Arrange the records below as a numbered list, from the line containing "Open the Arrecadar menu in menu bar" through the end of the records, with both ends included and blank lines omitted. Leave the pictures out of your answer.

Rows from a screen grounding dataset:

★ ★ ★ ★ ★

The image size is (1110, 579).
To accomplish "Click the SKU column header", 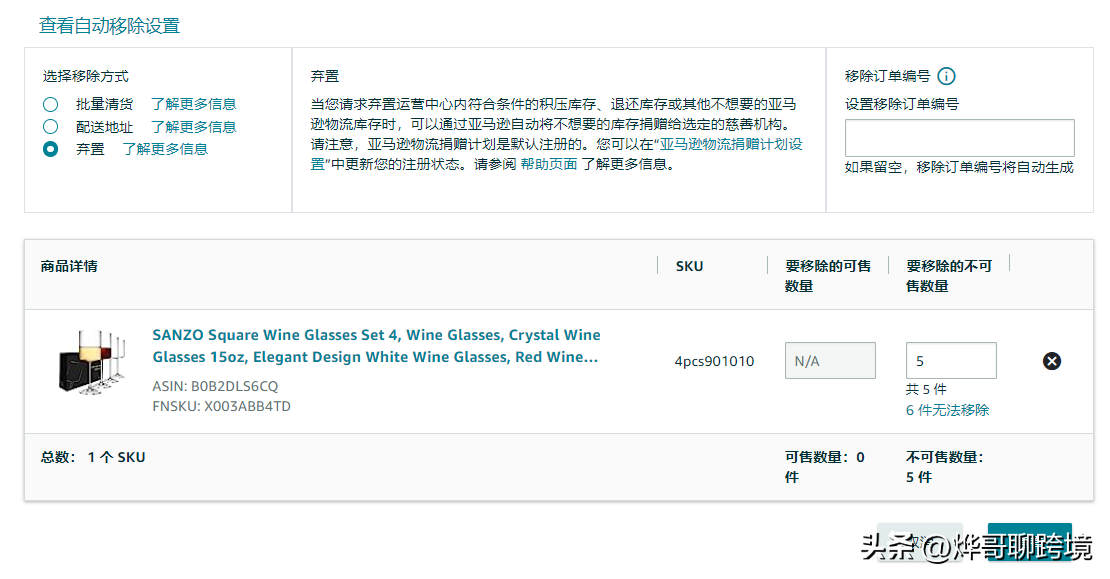I will (x=689, y=266).

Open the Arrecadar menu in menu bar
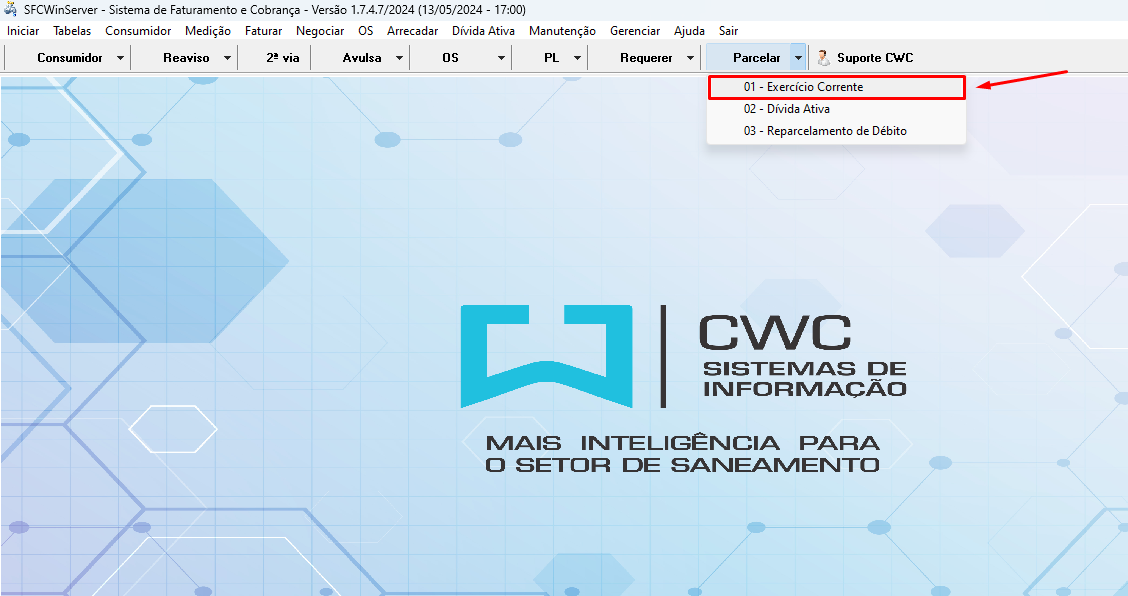(412, 31)
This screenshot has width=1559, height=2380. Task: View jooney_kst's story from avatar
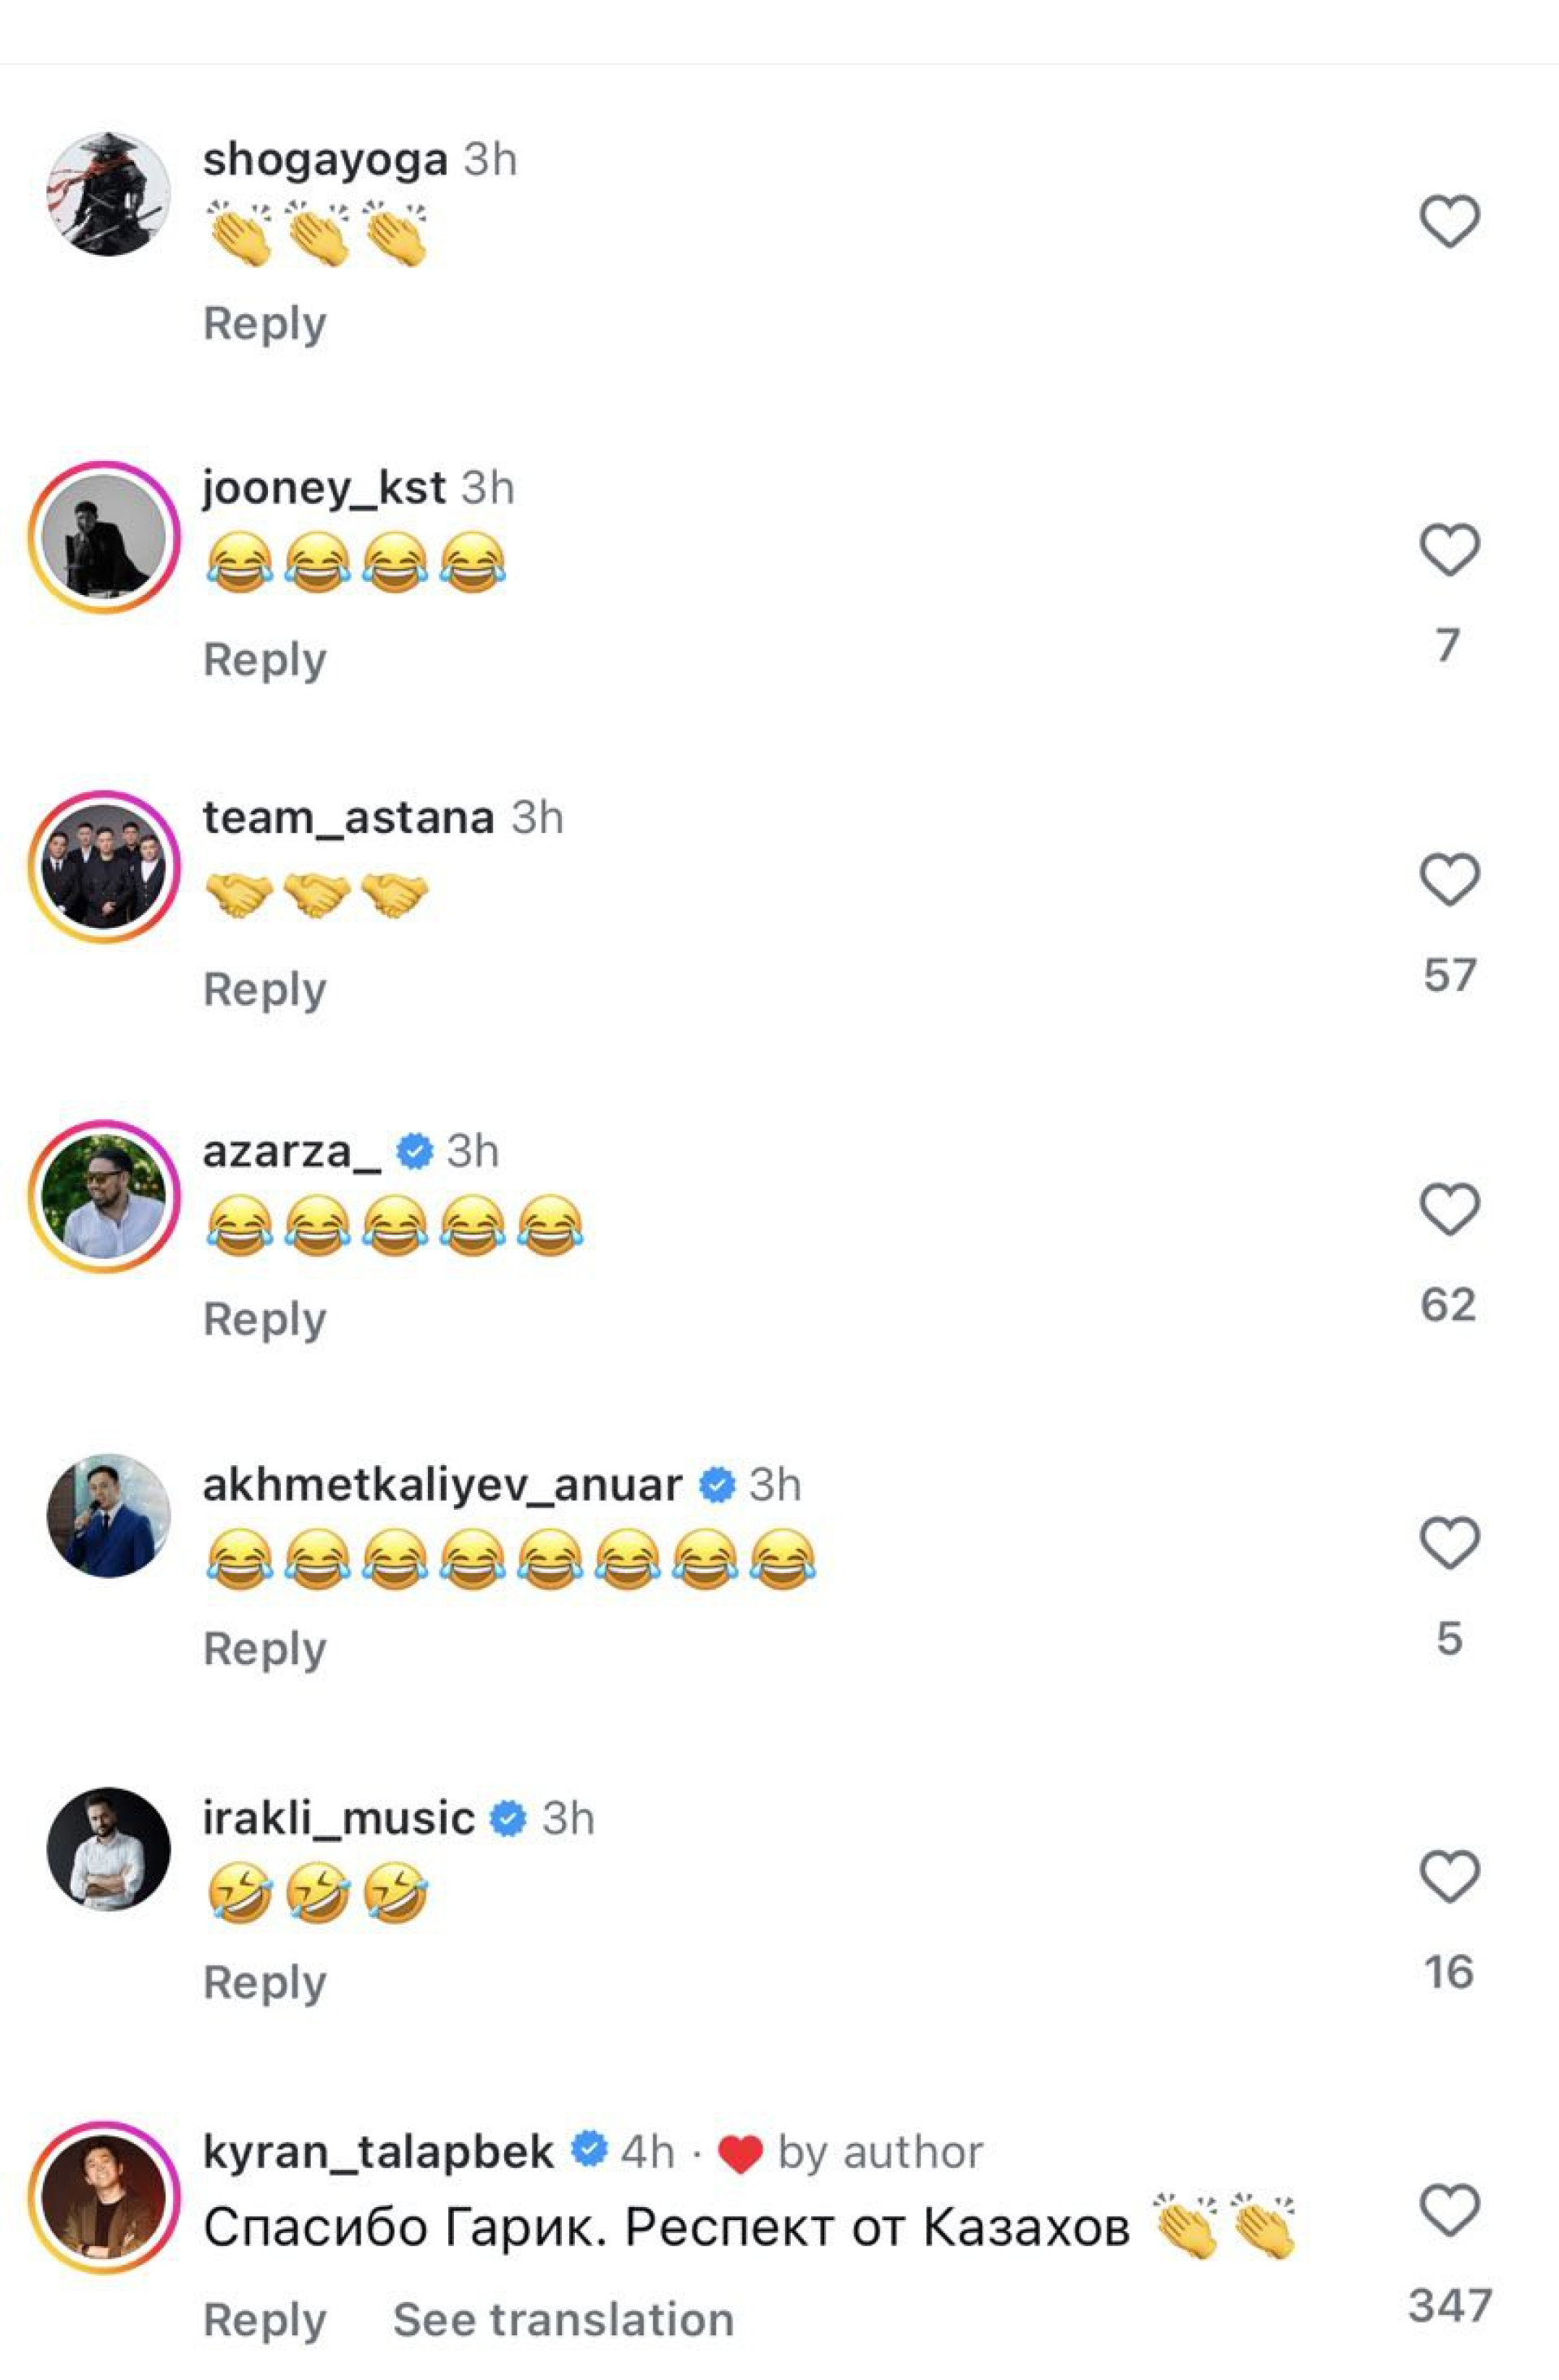click(104, 537)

★ ★ ★ ★ ★

## FULL OUTPUT
1. Open the Arrecadar menu in menu bar
2. (412, 31)
3. This screenshot has width=1559, height=2380. Task: View jooney_kst's story from avatar
4. click(104, 537)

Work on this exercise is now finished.